El ministro brasileño de Hacienda, Guido Mantega, aseguró hoy que la competencia para la venta de productos industriales en el mercado internacional está muy "apretada", denunció prácticas desleales y aseguró que Brasil no se va a "dejar derrotar" en la guerra de divisas.

"No vamos a dejar que la guerra cambiaria nos derrote", dijo Mantega en la reunión de apertura del Consejo de Desarrollo Económico y Social (CDES), celebrada en Brasilia.

Las declaraciones de Mantega, quien utiliza la expresión "guerra de divisas" para referirse a las herramientas que, a su juicio, emplean algunos países para mantener infravalorada su moneda de forma artificial, coinciden con la fuerte apreciación del real frente al dólar.

La divisa estadounidense cotiza desde ayer en valores que suponen mínimos históricos desde 1999, año en el que arrancó la fluctuación libre de la moneda brasileña.

Según Mantega, "la competición para la venta de manufacturas en el mercado internacional está muy apretada. Existe mucha capacidad instalada ociosa en el sector, lo que lleva a países a adoptar prácticas desleales de competencia".

El ministro anticipó la aplicación de medidas para controlar la entrada en Brasil de productos limitados por las reglas antidumpin que utilizan como plataforma EE.UU. para poder introducirse en el país.

"Las mercancías cambian de etiqueta y vienen al país, tal vez por eso EE.UU. tiene superávit comercial con Brasil", afirmó el ministro, quien señaló la necesidad de analizar "las consecuencias de las políticas monetarias expansionistas, de la devaluación de las monedas y de la falta de mercado mundial para las manufacturas".

Mantega también se refirió a la fuerte alza de los precios en Brasil y consideró que la inflación se encuentra bajo control.

"Diría que ese problema está controlado.
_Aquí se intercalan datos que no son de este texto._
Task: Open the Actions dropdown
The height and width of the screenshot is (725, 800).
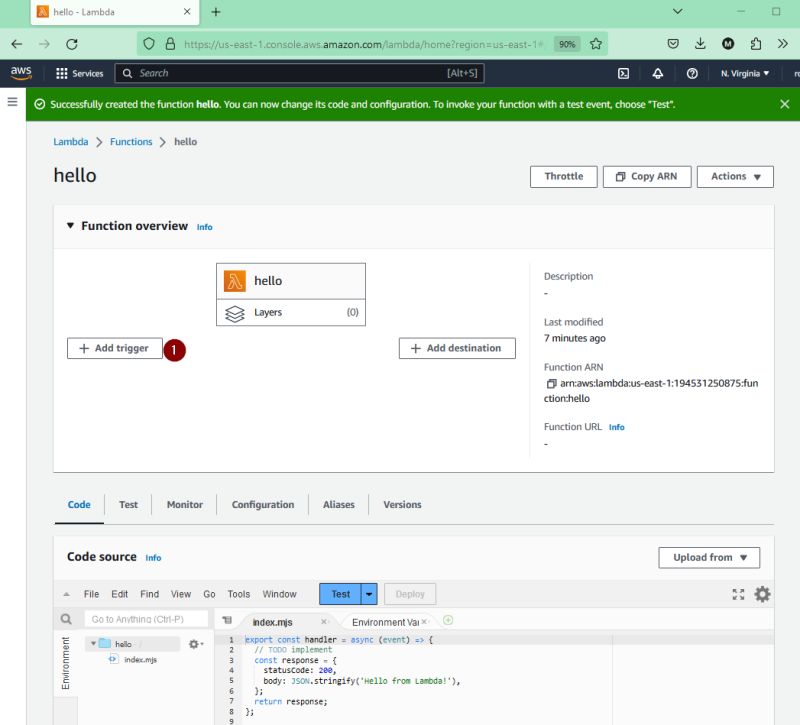Action: tap(734, 176)

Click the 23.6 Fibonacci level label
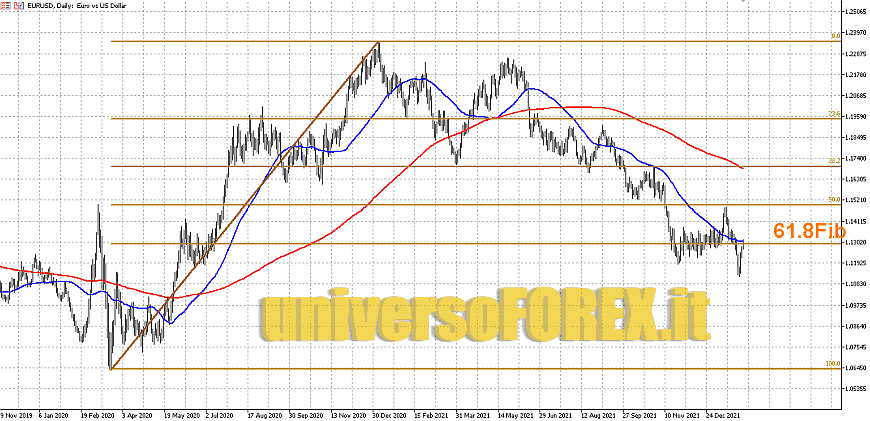click(x=832, y=113)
Las 'commodities' dejaron de presionar la inflación en los últimos meses", aseguró Mantega y agregó que el Gobierno "no economizó esfuerzos para dejar la inflación bajo control".

En su opinión, Brasil es uno de los países más preparados para hacer frente a los problemas mundiales debido a la solidez del mercado interno.
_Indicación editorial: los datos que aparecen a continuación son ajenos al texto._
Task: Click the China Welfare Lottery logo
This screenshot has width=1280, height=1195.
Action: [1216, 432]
"Lo que falta en el mundo es mercado. Brasil tiene una gran ventaja porque ha construido un mercado interno", dijo y descartó el riesgo de sobrecalentamiento económico.

Brasil registró un crecimiento del 1,3 % en el Producto Interior Bruto (PIB) en el primer trimestre.

El Ejecutivo maneja una previsión de crecimiento del 4,5 % para este año, después de haber registrado en 2010 el mejor dato en treinta años, una subida del 7,5 %.

"Crecimos un 7,5 % el año pasado y estamos reduciendo la demanda y el crecimiento del crédito. En el primer trimestre ya vimos este resultado y, en el segundo trimestre, el crecimiento será menor", afirmó.